▶ _Aim of the task_: Lay out the listing below as a JSON list of strings, one string per line, leaving out blank lines and the pictures.

▶ _Records for this exercise_:
>> begin

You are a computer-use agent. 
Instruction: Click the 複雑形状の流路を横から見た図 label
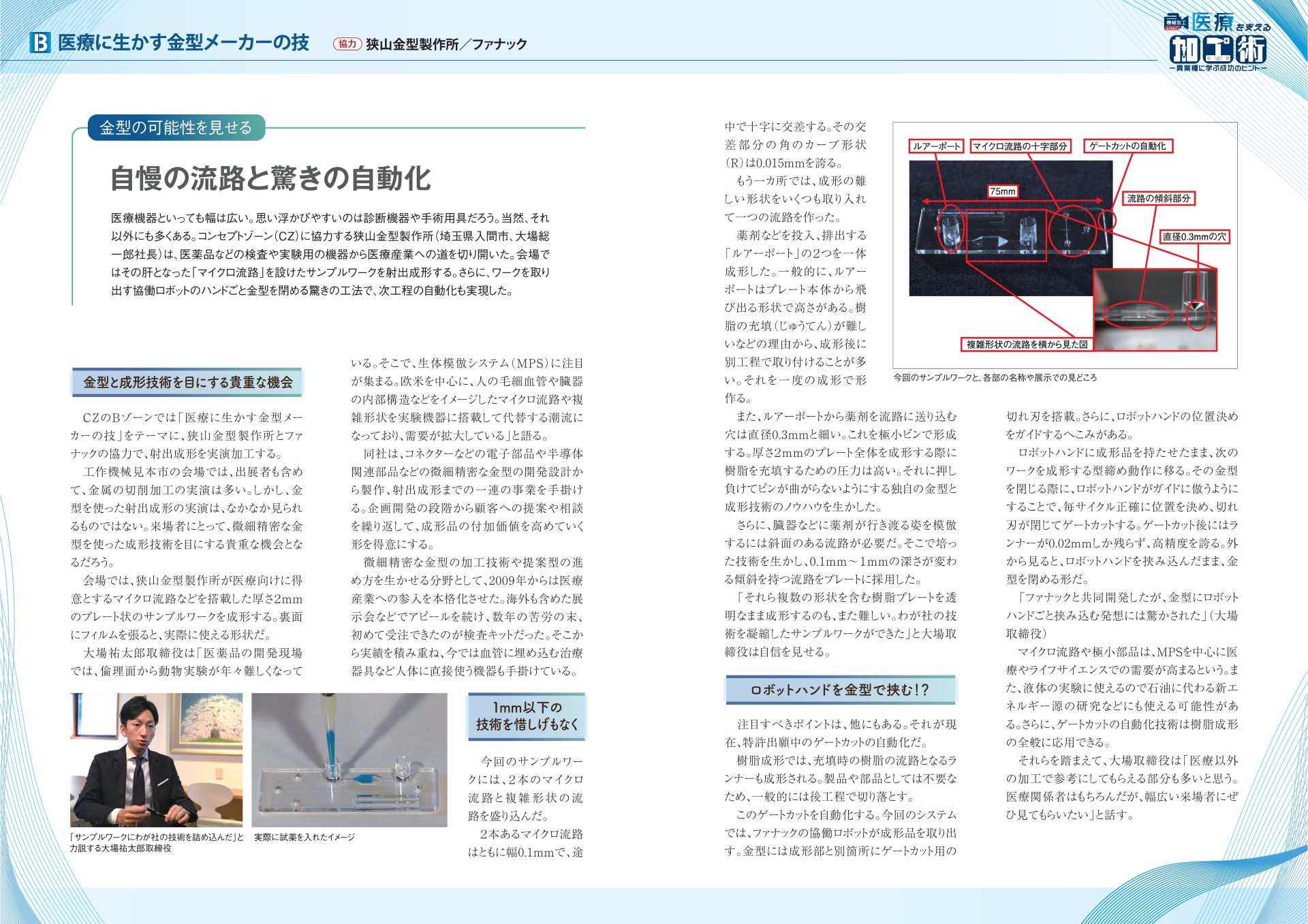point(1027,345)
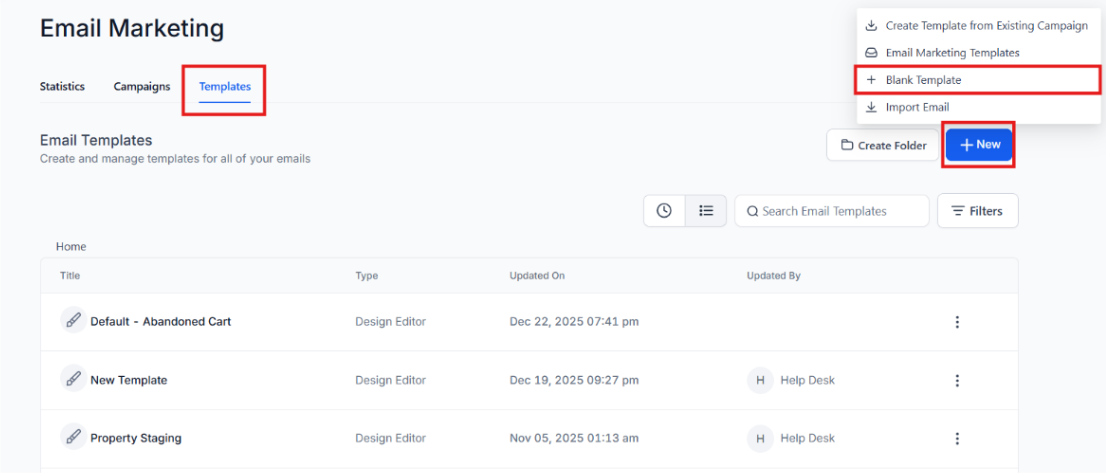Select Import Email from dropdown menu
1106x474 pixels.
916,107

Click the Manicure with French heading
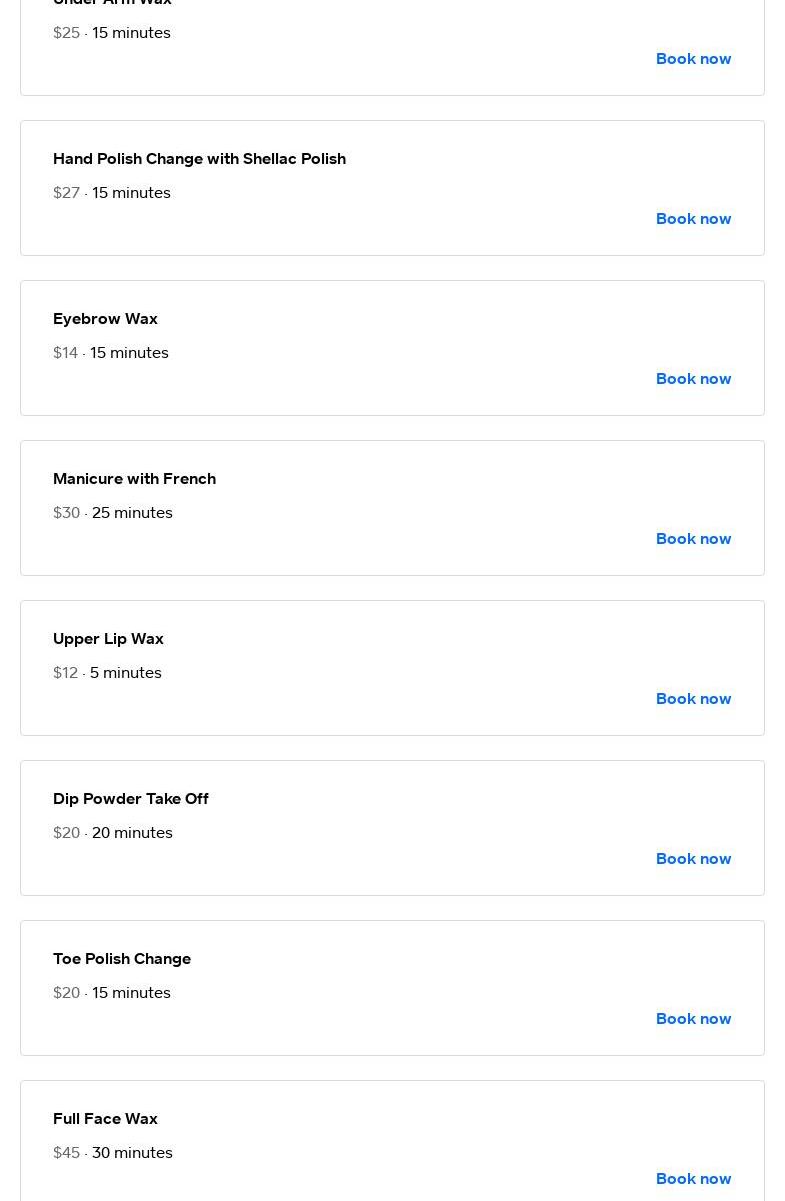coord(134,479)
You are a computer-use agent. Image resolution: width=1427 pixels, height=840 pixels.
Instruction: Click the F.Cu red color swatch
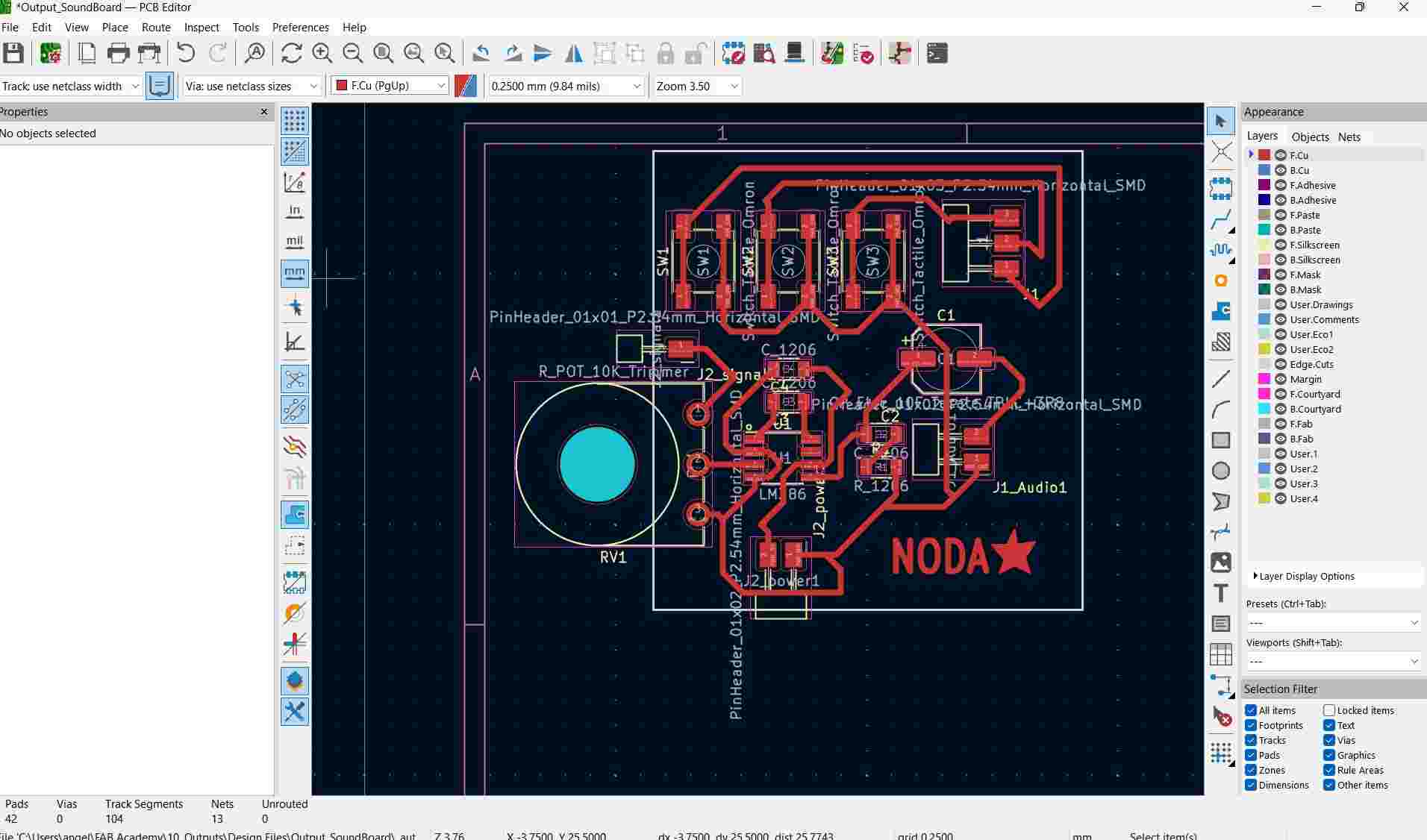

>> end

▶ _Task answer_:
[
  "You are a computer-use agent. ",
  "Instruction: Click the 複雑形状の流路を横から見た図 label",
  "point(1027,345)",
  "Select Import Email from dropdown menu",
  "1106x474 pixels.",
  "916,107",
  "Click the Manicure with French heading",
  "coord(134,479)",
  "You are a computer-use agent. Image resolution: width=1427 pixels, height=840 pixels.",
  "Instruction: Click the F.Cu red color swatch"
]